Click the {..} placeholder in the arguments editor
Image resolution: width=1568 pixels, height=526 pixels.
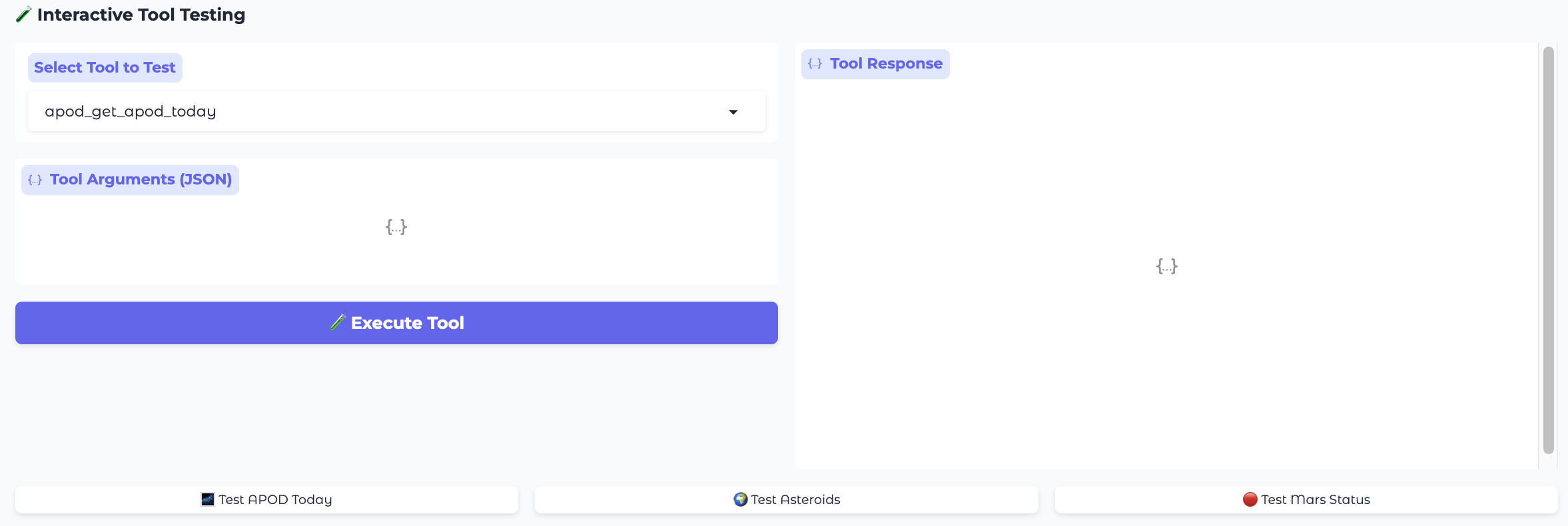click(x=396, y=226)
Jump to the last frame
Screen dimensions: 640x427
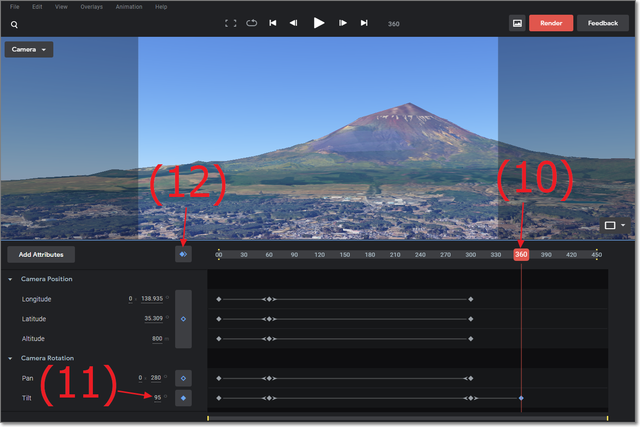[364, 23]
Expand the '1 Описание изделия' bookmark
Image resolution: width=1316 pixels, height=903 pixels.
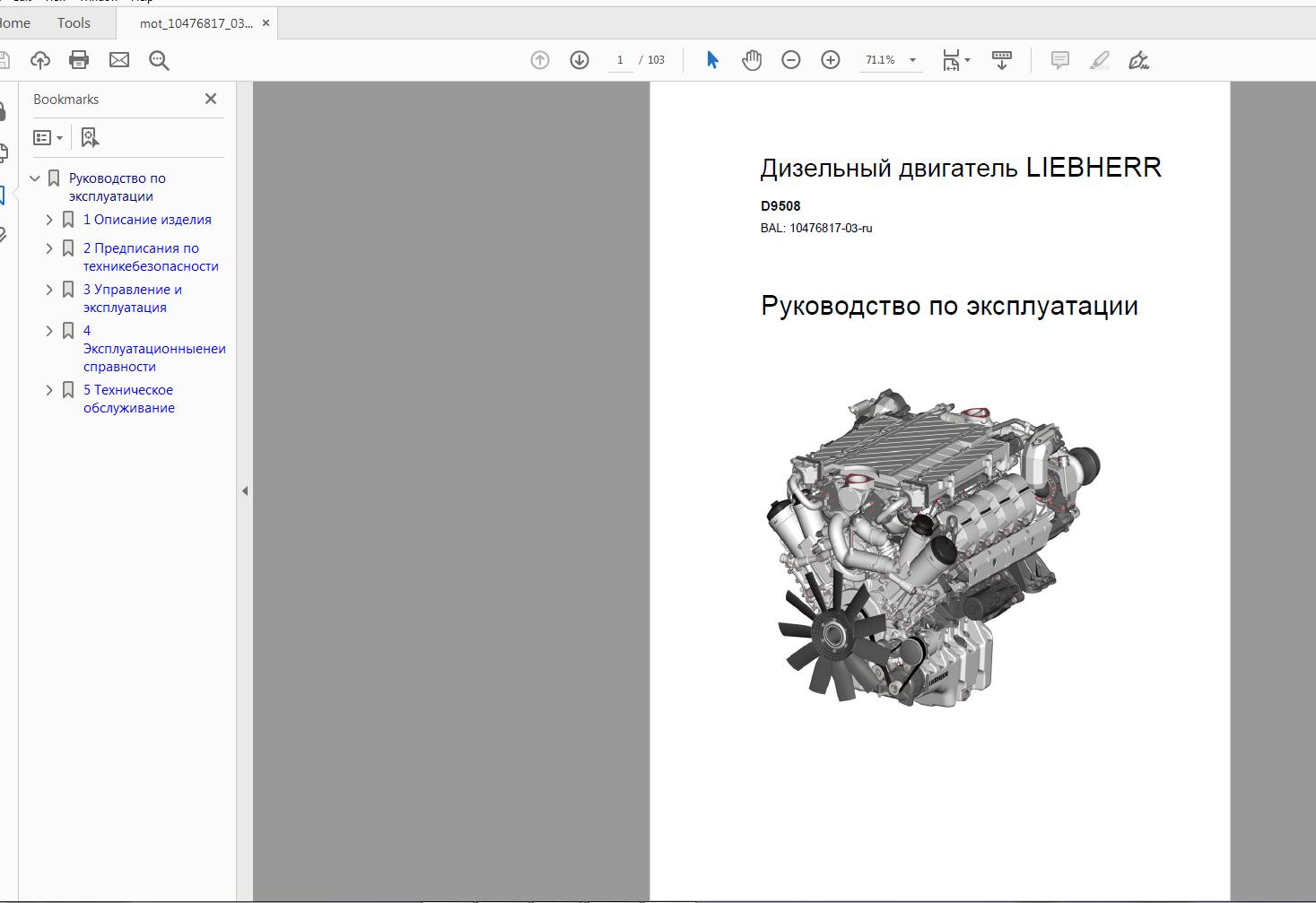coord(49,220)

• • • • • • •

Reproduce exactly the lines from the one containing "Image resolution: width=1568" through the last line of the records, both included, leaving out every picture.

● Answer box:
Image resolution: width=1568 pixels, height=526 pixels.
click(x=396, y=226)
Jump to the last frame
Screen dimensions: 640x427
[364, 23]
Expand the '1 Описание изделия' bookmark
Image resolution: width=1316 pixels, height=903 pixels.
coord(49,220)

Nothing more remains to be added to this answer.